“I’m a freelance food and travel journalist, and podcaster, but I’m real connected to agriculture as well. I grew up on a farm in Clarksville, went to school at Belmont, and the first part of my adult life I was a social worker. I along with Adrian Newman opened the senior citizen center at Madison back in the ’90s. I worked with the homebound elderly for a while. I was also an adoption counselor, worked with several families in the East Nashville area. This was prior to my even living in East Nashville. I moved to Inglewood in 1998. I ended up in the marketing and sales world — I went to HealthSpring working as their events manager, so still kind of working in that realm of social work but teetering the line of marketing and sales. And I ended up, when they went public my little department got dissolved and I went to work for Graffiti. And that’s where I started getting my feet wet with the restaurant business. I mean I waited tables before — who hasn’t? — and I believe that if it was mandatory for everyone to have some sort of experience in the service industry, whether it was in hospitality or in the restaurant industry, I believe there would be far less assholes in this world.” — Melissa Corbin
Indeed. A horse’s patoot is one thing that Melissa Corbin is not. Convivial, bespectacled, free to chat and with a ready laugh and smile, she runs Corbin in the Dell, a website somewhere in what was the dearly departed Anthony Bourdain’s wheelhouse. She eats, she drinks, she writes, she digs music, and she’s hungry for more.
Her coverage of fun stuff is far from constrained to Nashville either. The current top stories at corbininthedell.com are the Legends & Lanterns Halloween festival in St. Charles, Missouri, and Texas-based master brewer Peter McFarlane going for the gold at the Denver Great American Beer Festival. But to show she also cleaves close to home, there’s a piece on the Music City Food + Wine Festival, featuring Preston Van Winkle rhapsodizing over the family bourbon, Pappy Van Winkle. Scroll down a little further and you’ll see an article on East Nashville musician Bonnie Whitmore at the Miles of Music festival in Appleton, Wisconsin.
The gal gets around, in other words. But wherever she is and whatever she writes about, music worms its way into the subject matter.

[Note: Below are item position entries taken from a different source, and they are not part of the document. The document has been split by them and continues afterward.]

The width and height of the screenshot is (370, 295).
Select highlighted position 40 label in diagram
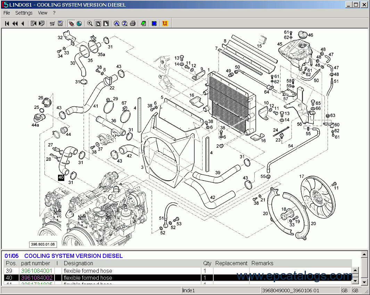[x=61, y=177]
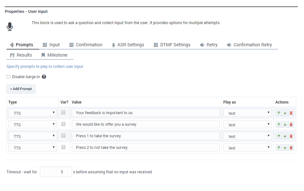Click the barge-in help question mark icon

[44, 77]
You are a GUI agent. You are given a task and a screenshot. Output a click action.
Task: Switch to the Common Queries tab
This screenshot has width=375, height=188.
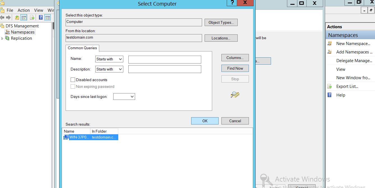point(82,48)
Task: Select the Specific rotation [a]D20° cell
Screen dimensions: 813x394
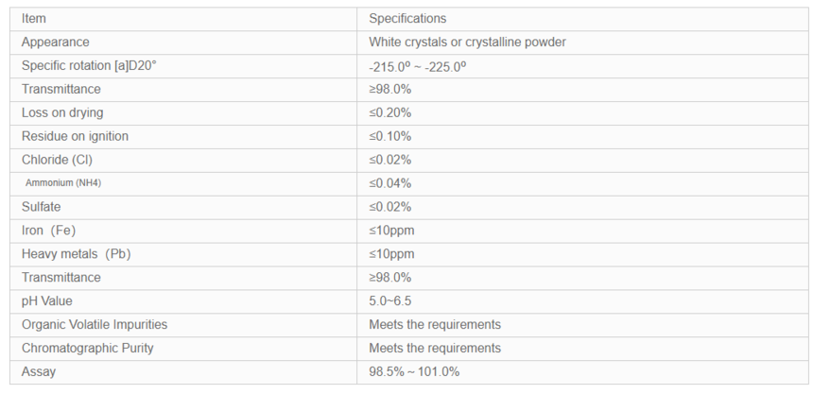Action: point(183,66)
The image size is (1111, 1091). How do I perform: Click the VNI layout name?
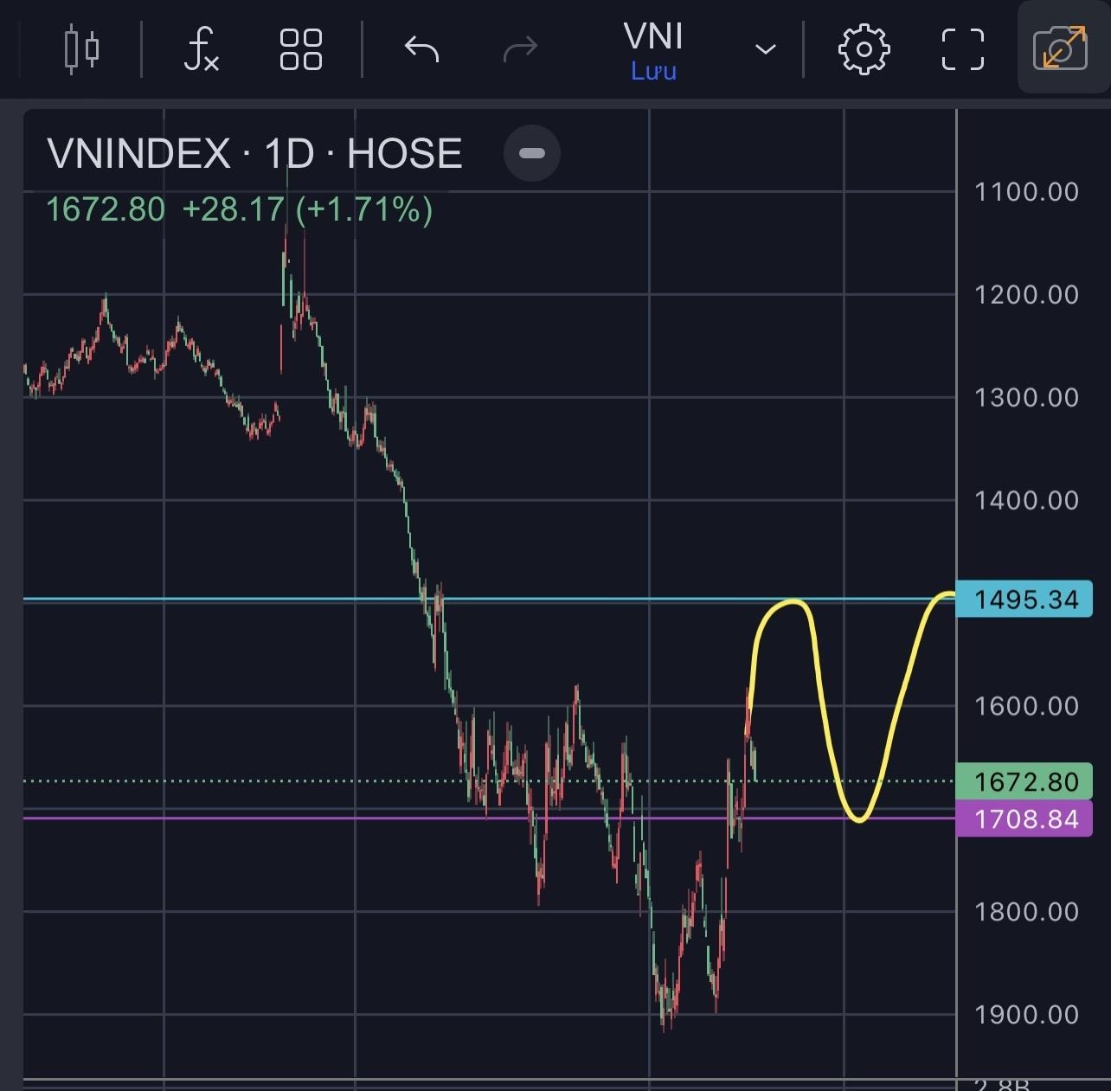pyautogui.click(x=653, y=36)

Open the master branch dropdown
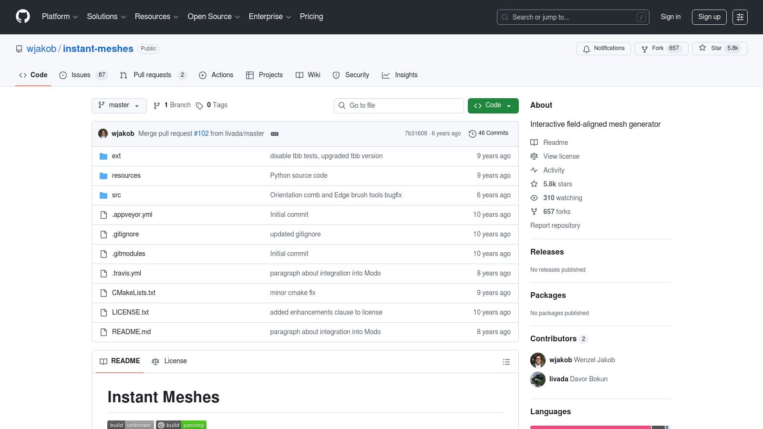119,105
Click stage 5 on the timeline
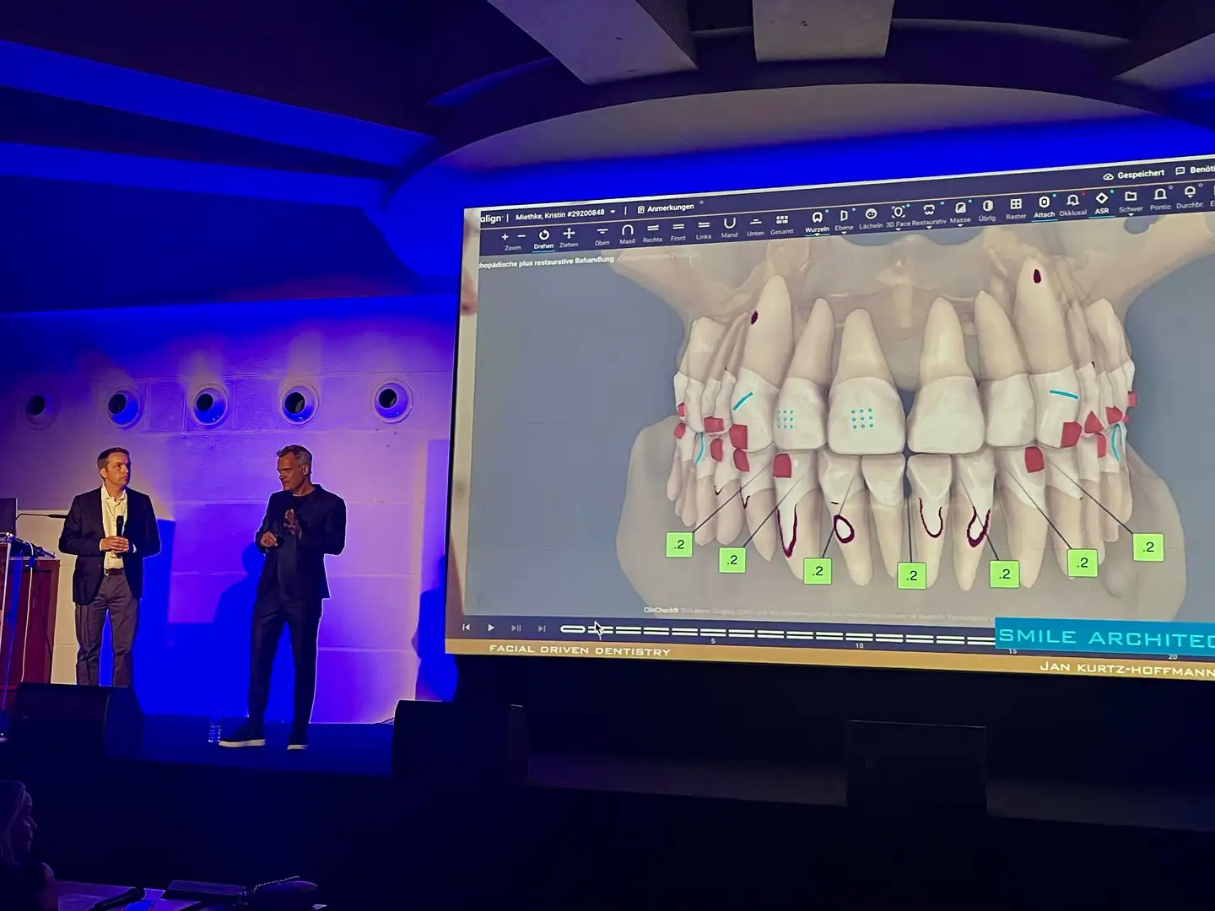 [x=713, y=632]
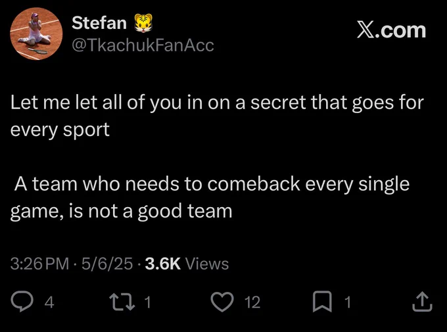Image resolution: width=447 pixels, height=332 pixels.
Task: Visit the @TkachukFanAcc handle
Action: (x=143, y=45)
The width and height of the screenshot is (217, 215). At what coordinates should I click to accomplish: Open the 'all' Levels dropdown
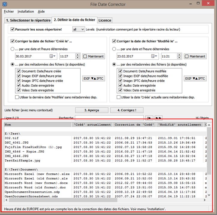click(78, 29)
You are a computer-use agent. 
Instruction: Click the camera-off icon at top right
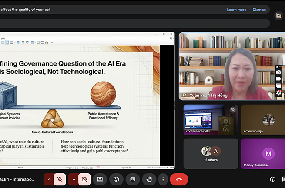[278, 16]
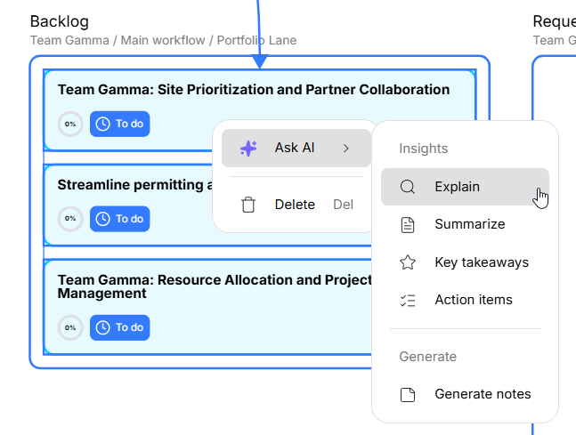Click the note icon for Generate notes
Screen dimensions: 576x435
(408, 394)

She does live in Nashville, after all. “I write for publications such as AAA Traveler, Craft Beer magazine, I just finished my first story with Lonely Planet, you know, just a variety of publications.” She says, “I also podcast.”
Inside of an October week, Corbin starts out going to Lexington, Kentucky, to write about a restaurant, and winds up in El Salvador, which is not exactly a milk run, but it shows her enthusiasm to go where the story takes her. And if you’re a travel writer, hey, you travel.
And if you’re a food lover. …
“I love to cook — cooking helps me unwind — and especially for someone,” Corbin says. “I think there’s nothing more loving than to prepare a meal for someone you care about, then watch them enjoy that meal.” It may not be the Life of Reilly, but it’s the life of one of his cousins, at least.